I remember that I had fixed it somehow in the utils.py from the llama_core package

def default_parse_choice_select_answer_fn(
    answer: str, num_choices: int, raise_error: bool = False
) -> Tuple[List[int], List[float]]:
    """Default parse choice select answer function."""
    answer_lines = answer.split("\n")
    answer_nums = []
    answer_relevances = []
    for answer_line in answer_lines:
        line_tokens = answer_line.split(",")
        if len(line_tokens) != 2:
            if not raise_error:
                continue
            else:
                raise ValueError(
                    f"Invalid answer line: {answer_line}. "
                    "Answer line must be of the form: "
                    "answer_num: <int>, answer_relevance: <float>"
                )
        answer_num = int(line_tokens[0].split(":")[1].strip())
        if answer_num > num_choices:
            continue
        answer_nums.append(answer_num)
        # extract just the first digits after the colon.
        _answer_relevance = re.findall(r"\d+", line_tokens[1].split(":")[1].strip())[0]
        answer_relevances.append(float(_answer_relevance))
    return answer_nums, answer_relevances

But after updating I cant remember what the issue was or how I had fixed it. I am prompting the engine with quite the long thing so thats what is maybe causing its malformed response.

cranyy avatar Apr 24 '24 02:04 cranyy

This is because the answer from the LLM is incorrect. What is your model? prefer gpt-4-turbo.

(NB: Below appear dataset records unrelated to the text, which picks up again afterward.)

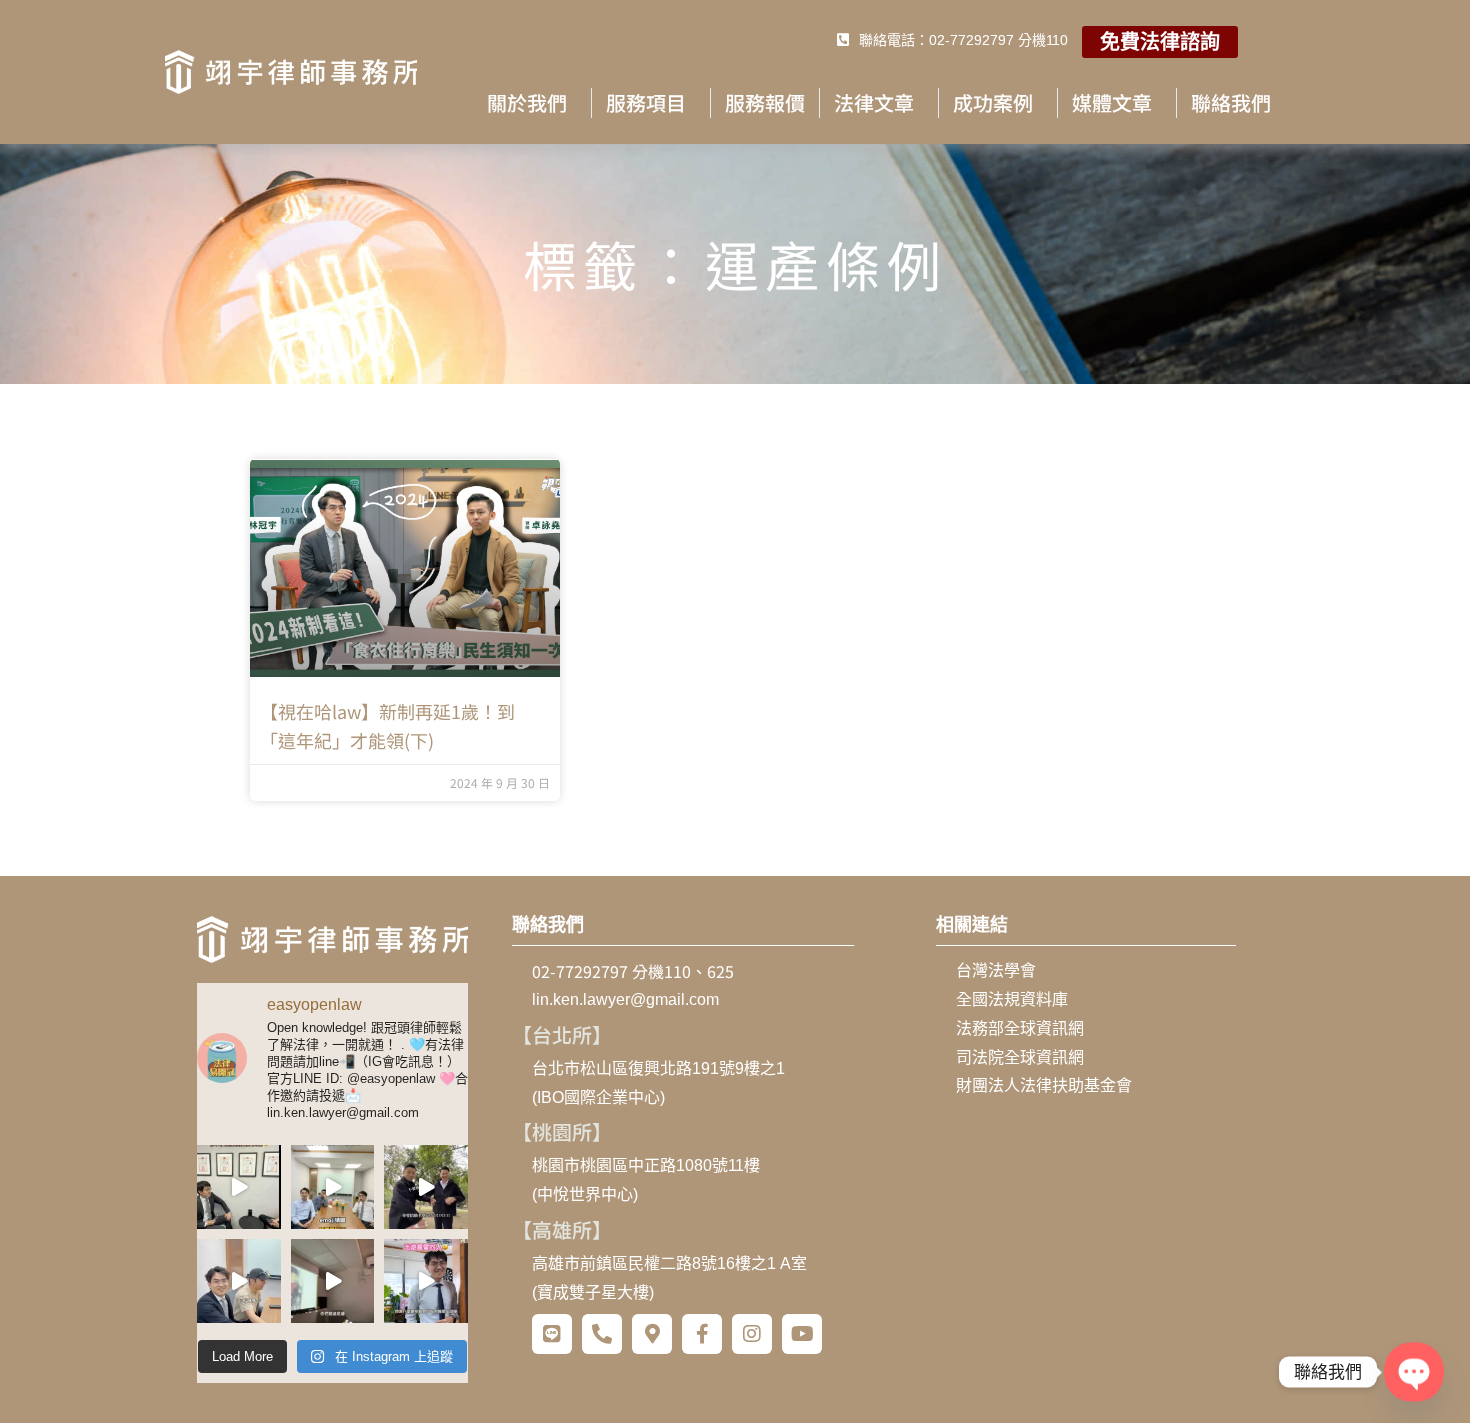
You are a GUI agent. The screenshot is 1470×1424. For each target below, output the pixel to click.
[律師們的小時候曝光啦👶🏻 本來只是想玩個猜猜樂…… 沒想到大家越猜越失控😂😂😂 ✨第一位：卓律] (333, 1281)
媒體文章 (1112, 102)
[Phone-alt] (602, 1334)
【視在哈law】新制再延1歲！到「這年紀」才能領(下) (387, 725)
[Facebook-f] (702, 1334)
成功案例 (993, 102)
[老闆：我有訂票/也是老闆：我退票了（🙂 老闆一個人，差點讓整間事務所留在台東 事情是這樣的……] (426, 1281)
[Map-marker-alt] (652, 1334)
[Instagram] (752, 1334)
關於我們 (527, 102)
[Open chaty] (1413, 1371)
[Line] (552, 1334)
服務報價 (765, 102)
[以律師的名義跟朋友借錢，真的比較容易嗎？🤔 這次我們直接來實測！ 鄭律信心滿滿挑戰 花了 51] (239, 1187)
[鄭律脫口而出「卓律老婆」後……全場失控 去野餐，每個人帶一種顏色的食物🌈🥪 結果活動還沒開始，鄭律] (426, 1187)
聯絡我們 (1231, 102)
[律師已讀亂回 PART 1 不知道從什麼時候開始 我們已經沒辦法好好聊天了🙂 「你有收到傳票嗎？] (239, 1281)
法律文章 (874, 102)
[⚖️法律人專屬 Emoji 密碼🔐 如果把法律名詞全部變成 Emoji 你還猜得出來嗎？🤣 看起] (333, 1187)
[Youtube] (802, 1334)
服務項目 (646, 102)
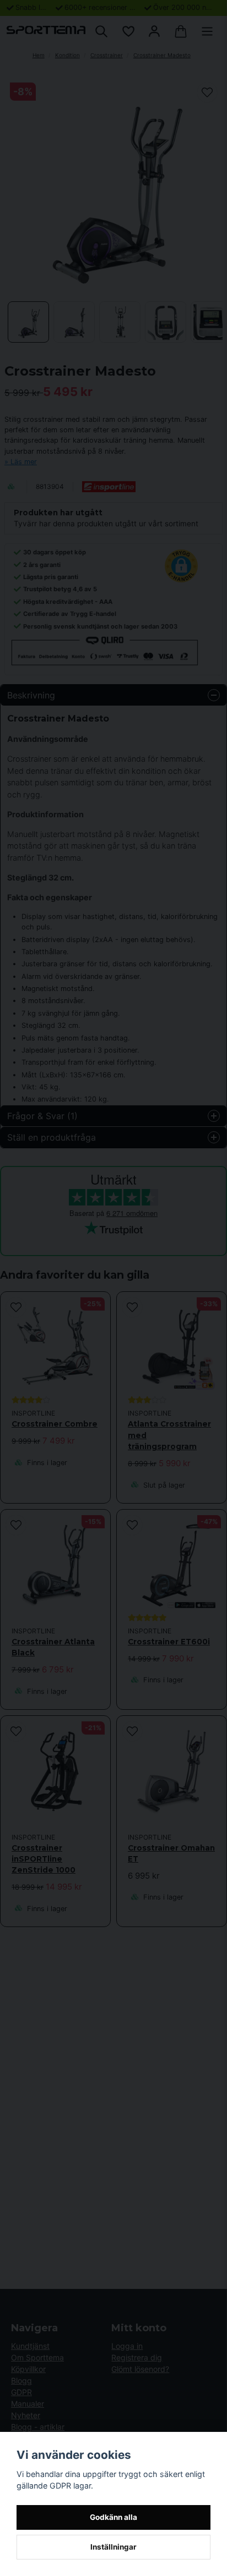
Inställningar (113, 2546)
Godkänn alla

seehi avatar Apr 24 '24 02:04 seehi

I am using gpt-4-turbo-preview which I have always been using it and it used to work properly because i remember fixing this once and i remember that this specific code caused the issue as the answer could sometimes be a weird problematic response. --- And after some testing I remember that the issue is when the answer from the query provides a list with colons in it it screws up the process, so it doesnt matter what LLM you are using, if it returns a Value1: key1, key2 key then value2: key, key key it breaks and leads to an empty response INFO | llama_index.core.indices.utils:default_parse_choice_select_answer_fn:97 - Processing answer line: - **OI**: 22 2024-04-24 06:54:39.293 | WARNING | llama_index.core.indices.utils:default_parse_choice_select_answer_fn:100 - Invalid answer line format: - **OI**: 22 2024-04-24 06:54:39.294 | INFO | llama_index.core.indices.utils:default_parse_choice_select_answer_fn:97 - Processing answer line: - **Volume**: 140 2024-04-24 06:54:39.295 | WARNING | llama_index.core.indices.utils:default_parse_choice_select_answer_fn:100 - Invalid answer line format: - **Volume**: 140 2024-04-24 06:54:39.295 | INFO | llama_index.core.indices.utils:default_parse_choice_select_answer_fn:97 - Processing answer line: - **Mark**: 5.365 2024-04-24 06:54:39.296 | WARNING | llama_index.core.indices.utils:default_parse_choice_select_answer_fn:100 - Invalid answer line format: - **Mark**: 5.365 I cant be bothered to fix it in the code now so i just hardcoded my prompt to never use ":"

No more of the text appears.